Ditch the database and use Kafka instead!

Databases have long served as systems of record, earning the trust of most companies to store and manage critical data in a reliable and durable manner.

But times are changing. Many emerging trends are impacting the way data is stored and managed today, forcing some technology decision makers to reconsider what innovations there are in data storage. Perhaps, relational databases are beginning to become obsolete.

This article provides you with a new way of "out of the box" recording system - why organizations need to think differently about data storage, the benefits of using Kafka as a recording system, and what are the good implementation ideas, etc. I hope Inspire you guys.

1. Replace relational database with Kafka

KOR Financial is a financial services startup.

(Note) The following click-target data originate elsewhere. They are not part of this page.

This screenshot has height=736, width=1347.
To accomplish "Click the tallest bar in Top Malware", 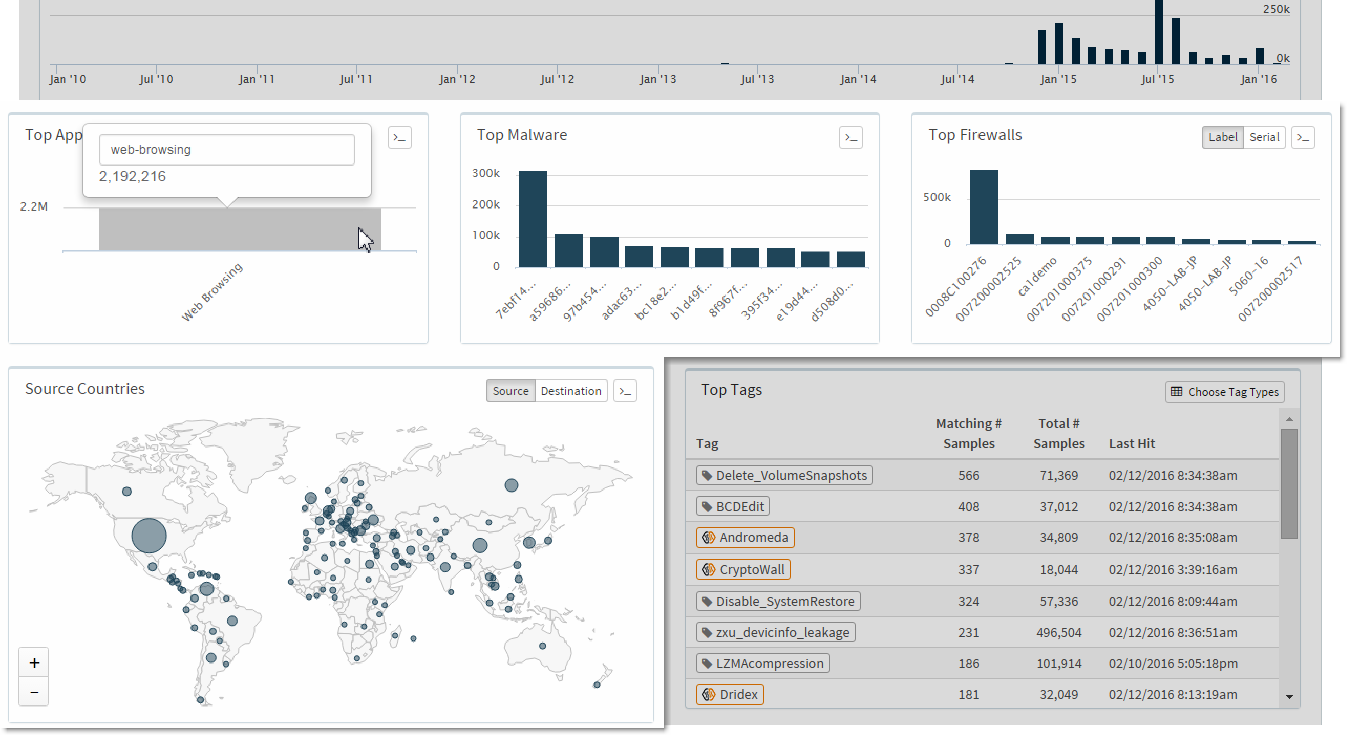I will point(532,219).
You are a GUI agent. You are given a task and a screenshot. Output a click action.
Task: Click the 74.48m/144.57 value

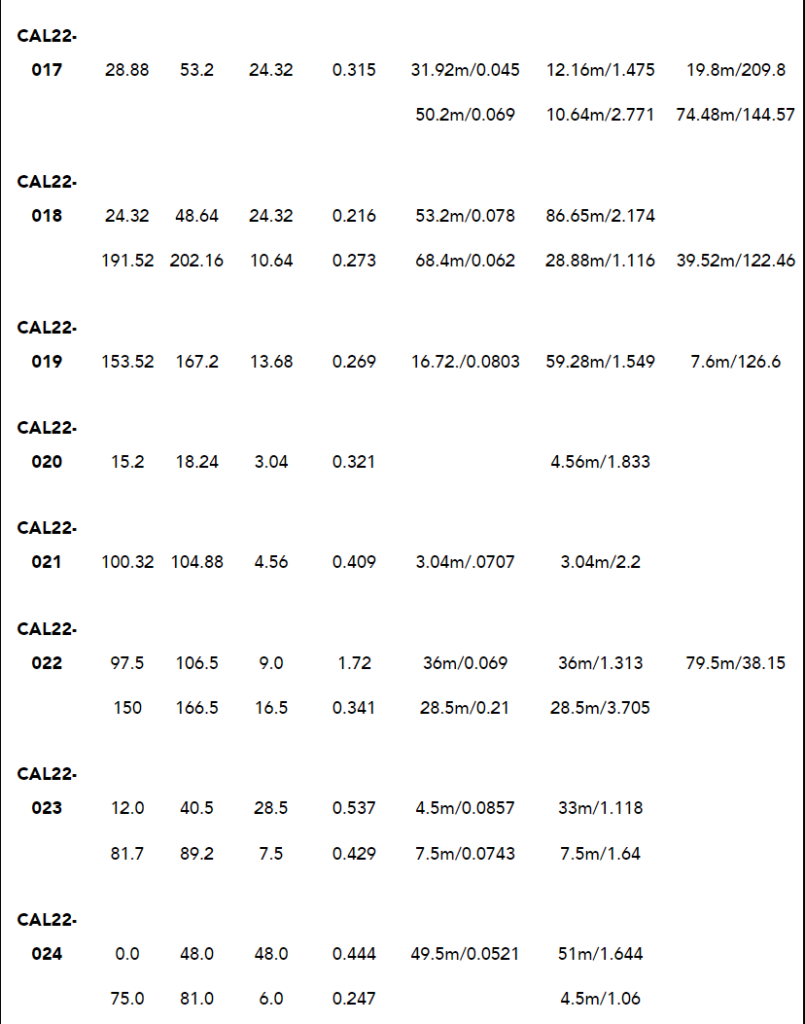pos(736,115)
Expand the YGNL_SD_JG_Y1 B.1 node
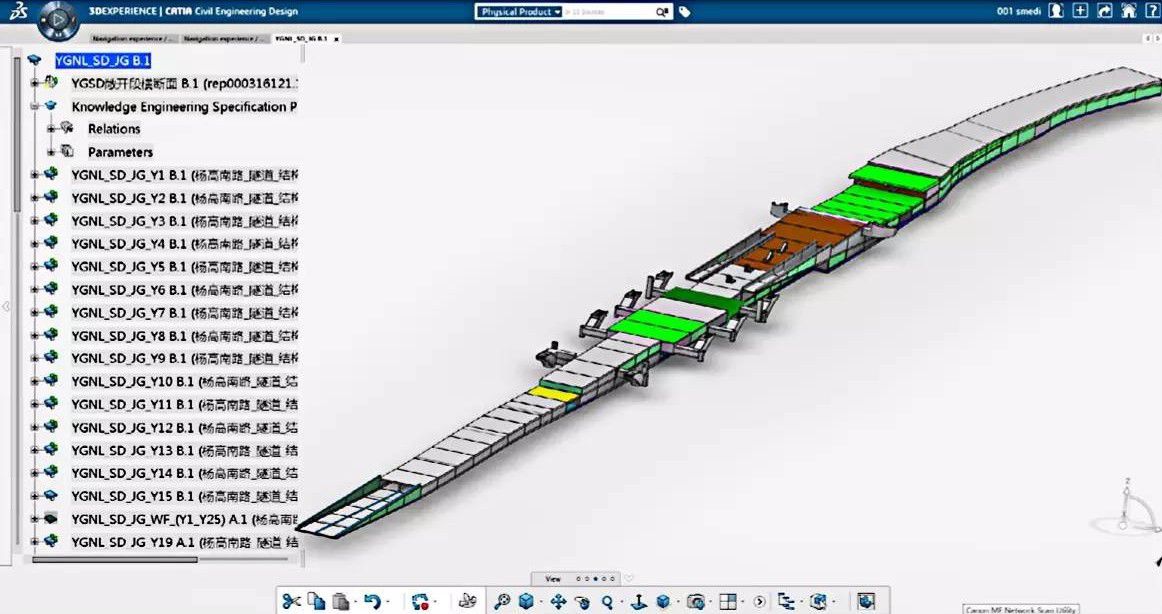 34,175
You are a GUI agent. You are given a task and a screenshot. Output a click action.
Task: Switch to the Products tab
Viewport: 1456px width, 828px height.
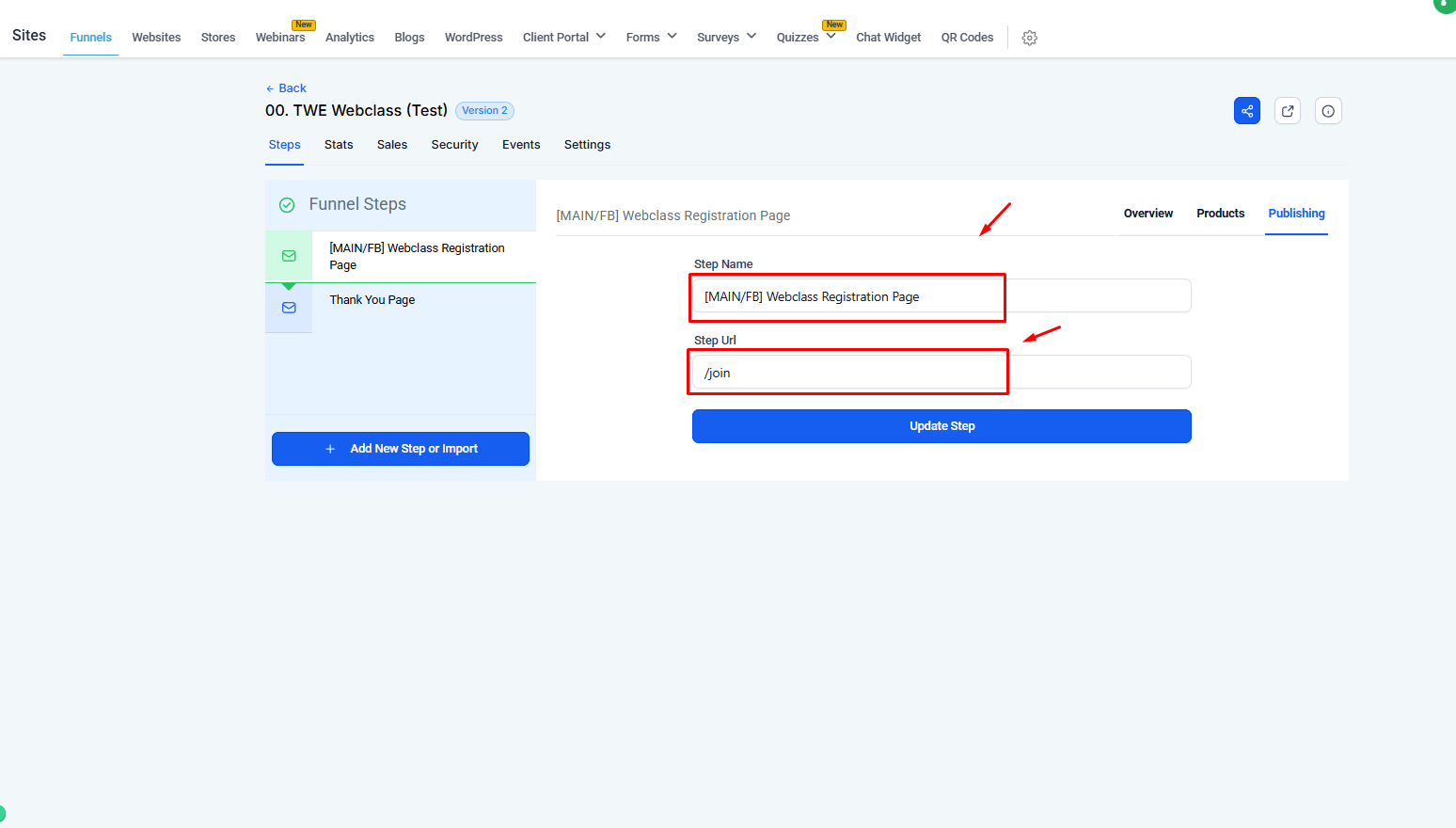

Why did they choose Kafka instead of relying on a relational database to store data? Andreas, the company's chief technology officer, once worked for Pivotal Software and VMware, and has led the application transformation architecture practice on a global scale. What is the mystery of his decision?

Let me talk about the results first. Using the Kafka solution, it is possible to "cost-effectively and safely store tens or even hundreds of petabytes of data, and keep it for decades." Andreas said, "Using this method not only provides great flexibility for data architecture and scalability, while also enabling lean and agile operations.”

 

2. Breaking the mold: databases are not designed for scale

Times have changed! In the era of digital transformation, data-driven decision-making requires enterprises to have a modern and flexible data architecture. To realize such an architecture, the key to success lies in whether the data storage can be powerful, reliable and flexible.

It is true that we have also seen the rise of big data, distributed systems, cloud computing and real-time data processing in the past two decades, but the traditional database has become a bottleneck, unable to keep up with the speed and quantity of data generated per second.

First, it's because databases aren't designed for scale. Their inherent rigid structure only hinders the flexibility required by enterprise data architectures.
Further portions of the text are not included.